◆ YOUR GOAL: Repeat every item below word for word, leaving the pictures out of your answer.

◆ SUPPLIED ENTRIES:

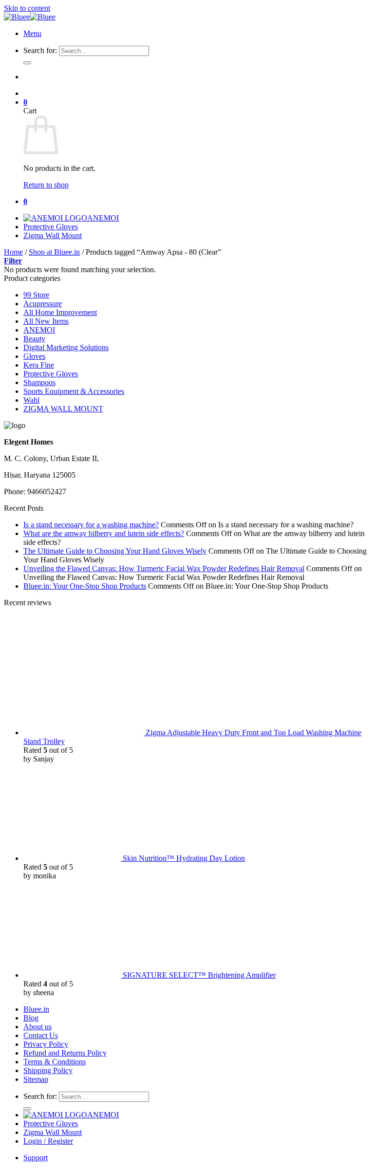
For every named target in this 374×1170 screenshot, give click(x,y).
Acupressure (42, 303)
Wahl (31, 400)
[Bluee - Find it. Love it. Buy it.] (30, 17)
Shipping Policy (48, 1070)
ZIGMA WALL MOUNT (63, 409)
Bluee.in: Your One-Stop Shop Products (84, 586)
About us (37, 1026)
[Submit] (27, 62)
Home (13, 252)
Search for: (40, 50)
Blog (30, 1018)
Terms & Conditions (54, 1062)
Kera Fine (38, 365)
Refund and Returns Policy (65, 1053)
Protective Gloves (50, 227)
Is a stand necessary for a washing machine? (91, 524)
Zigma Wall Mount (52, 235)
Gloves (34, 356)
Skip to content (27, 8)
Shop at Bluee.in (54, 252)
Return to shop (46, 185)
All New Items (46, 321)
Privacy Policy (45, 1044)
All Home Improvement (60, 312)
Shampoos (39, 382)
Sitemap (35, 1079)
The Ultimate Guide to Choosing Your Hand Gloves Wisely (114, 551)
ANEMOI (103, 218)
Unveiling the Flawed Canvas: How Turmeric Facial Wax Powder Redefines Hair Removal (163, 568)
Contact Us (40, 1035)
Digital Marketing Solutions (66, 347)
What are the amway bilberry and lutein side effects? (103, 533)
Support (35, 1157)
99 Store (36, 295)
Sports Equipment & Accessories (73, 391)
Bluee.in (36, 1009)
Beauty (34, 338)
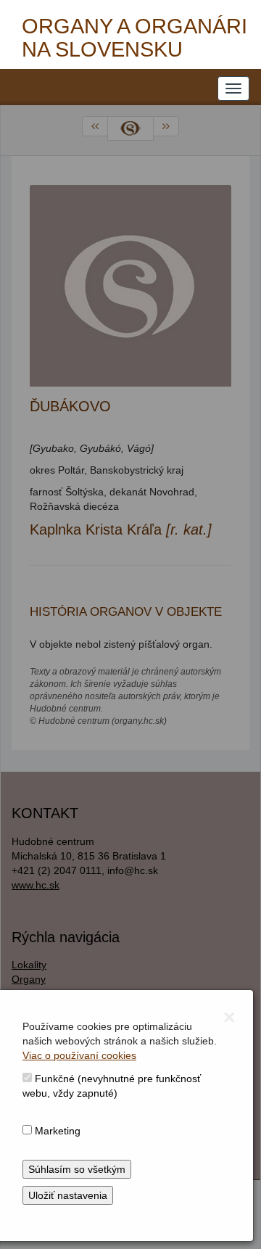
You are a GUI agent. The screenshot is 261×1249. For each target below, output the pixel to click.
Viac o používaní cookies (79, 1055)
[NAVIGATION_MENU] (233, 88)
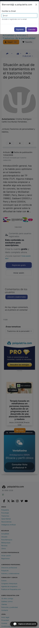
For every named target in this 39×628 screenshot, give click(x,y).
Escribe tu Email (9, 11)
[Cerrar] (36, 4)
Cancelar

◆ SOLUTION TO THE PROBLEM:
For every named target in this 374×1170 screenshot, give click(x,y).
Acupressure (42, 303)
Wahl (31, 400)
[Bluee - Find it. Love it. Buy it.] (30, 17)
Shipping Policy (48, 1070)
ZIGMA WALL MOUNT (63, 409)
Bluee.in: Your One-Stop Shop Products (84, 586)
About us (37, 1026)
[Submit] (27, 62)
Home (13, 252)
Search for: (40, 50)
Blog (30, 1018)
Terms & Conditions (54, 1062)
Kera Fine (38, 365)
Refund and Returns Policy (65, 1053)
Protective Gloves (50, 227)
Is a stand necessary for a washing machine? (91, 524)
Zigma Wall Mount (52, 235)
Gloves (34, 356)
Skip to content (27, 8)
Shop at Bluee.in (54, 252)
Return to shop (46, 185)
All New Items (46, 321)
Privacy Policy (45, 1044)
All Home Improvement (60, 312)
Shampoos (39, 382)
Sitemap (35, 1079)
The Ultimate Guide to Choosing Your Hand Gloves Wisely (114, 551)
ANEMOI (103, 218)
Unveiling the Flawed Canvas: How Turmeric Facial Wax Powder Redefines Hair Removal (163, 568)
Contact Us (40, 1035)
Digital Marketing Solutions (66, 347)
What are the amway bilberry and lutein side effects? (103, 533)
Support (35, 1157)
99 Store (36, 295)
Sports Equipment & Accessories (73, 391)
Bluee.in (36, 1009)
Beauty (34, 338)
You are a GUI agent. The screenshot is 261×1249. For each target below, output the pixel to click.
Viac o používaní cookies (79, 1055)
[NAVIGATION_MENU] (233, 88)
For every named target in this 39×628 screenshot, give click(x,y).
Escribe tu Email (9, 11)
[Cerrar] (36, 4)
Cancelar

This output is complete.